(Beginning of MATERIAL FOR THIS TASK)
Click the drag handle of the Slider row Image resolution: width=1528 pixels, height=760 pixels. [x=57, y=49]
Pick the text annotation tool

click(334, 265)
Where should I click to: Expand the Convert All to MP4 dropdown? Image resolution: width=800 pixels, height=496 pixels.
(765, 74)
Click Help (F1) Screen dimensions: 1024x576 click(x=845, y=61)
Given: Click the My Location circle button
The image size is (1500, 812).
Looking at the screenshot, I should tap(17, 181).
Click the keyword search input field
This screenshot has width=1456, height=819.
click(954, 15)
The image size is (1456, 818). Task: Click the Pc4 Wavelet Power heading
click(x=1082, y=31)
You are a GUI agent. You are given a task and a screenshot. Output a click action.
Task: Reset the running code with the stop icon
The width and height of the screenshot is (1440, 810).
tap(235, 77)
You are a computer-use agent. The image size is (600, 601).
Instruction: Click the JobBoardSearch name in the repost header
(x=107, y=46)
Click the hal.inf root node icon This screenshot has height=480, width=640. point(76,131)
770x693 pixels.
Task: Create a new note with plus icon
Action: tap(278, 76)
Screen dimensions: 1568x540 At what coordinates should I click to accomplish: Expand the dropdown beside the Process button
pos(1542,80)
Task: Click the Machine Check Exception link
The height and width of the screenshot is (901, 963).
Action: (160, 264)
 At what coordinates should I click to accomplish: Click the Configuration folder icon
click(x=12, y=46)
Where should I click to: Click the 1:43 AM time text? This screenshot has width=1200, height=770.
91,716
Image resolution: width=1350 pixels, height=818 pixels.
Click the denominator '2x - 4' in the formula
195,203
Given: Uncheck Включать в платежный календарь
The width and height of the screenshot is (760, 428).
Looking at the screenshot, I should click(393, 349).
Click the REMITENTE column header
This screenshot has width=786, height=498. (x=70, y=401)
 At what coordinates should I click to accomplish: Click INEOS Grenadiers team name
(End of MATERIAL FOR THIS TASK)
All entries shown above should be printed again exactly.

WRITTEN SOLUTION ->
Click the drag handle of the Slider row Image resolution: width=1528 pixels, height=760 pixels. [x=57, y=49]
Pick the text annotation tool

click(334, 265)
Where should I click to: Expand the Convert All to MP4 dropdown? Image resolution: width=800 pixels, height=496 pixels.
(765, 74)
Click Help (F1) Screen dimensions: 1024x576 click(x=845, y=61)
Given: Click the My Location circle button
The image size is (1500, 812).
Looking at the screenshot, I should tap(17, 181).
Click the keyword search input field
This screenshot has width=1456, height=819.
click(954, 15)
The image size is (1456, 818). Task: Click the Pc4 Wavelet Power heading
click(x=1082, y=31)
You are a GUI agent. You are given a task and a screenshot. Output a click action.
Task: Reset the running code with the stop icon
The width and height of the screenshot is (1440, 810).
tap(235, 77)
You are a computer-use agent. The image size is (600, 601).
Instruction: Click the JobBoardSearch name in the repost header
(x=107, y=46)
Click the hal.inf root node icon This screenshot has height=480, width=640. point(76,131)
770x693 pixels.
Task: Create a new note with plus icon
Action: tap(278, 76)
Screen dimensions: 1568x540 At what coordinates should I click to accomplish: Expand the dropdown beside the Process button
pos(1542,80)
Task: Click the Machine Check Exception link
The height and width of the screenshot is (901, 963).
Action: (160, 264)
 At what coordinates should I click to accomplish: Click the Configuration folder icon
click(x=12, y=46)
Where should I click to: Click the 1:43 AM time text? This screenshot has width=1200, height=770.
91,716
Image resolution: width=1350 pixels, height=818 pixels.
Click the denominator '2x - 4' in the formula
195,203
Given: Uncheck Включать в платежный календарь
The width and height of the screenshot is (760, 428).
Looking at the screenshot, I should click(393, 349).
Click the REMITENTE column header
This screenshot has width=786, height=498. (x=70, y=401)
 At what coordinates should I click to accomplish: Click INEOS Grenadiers team name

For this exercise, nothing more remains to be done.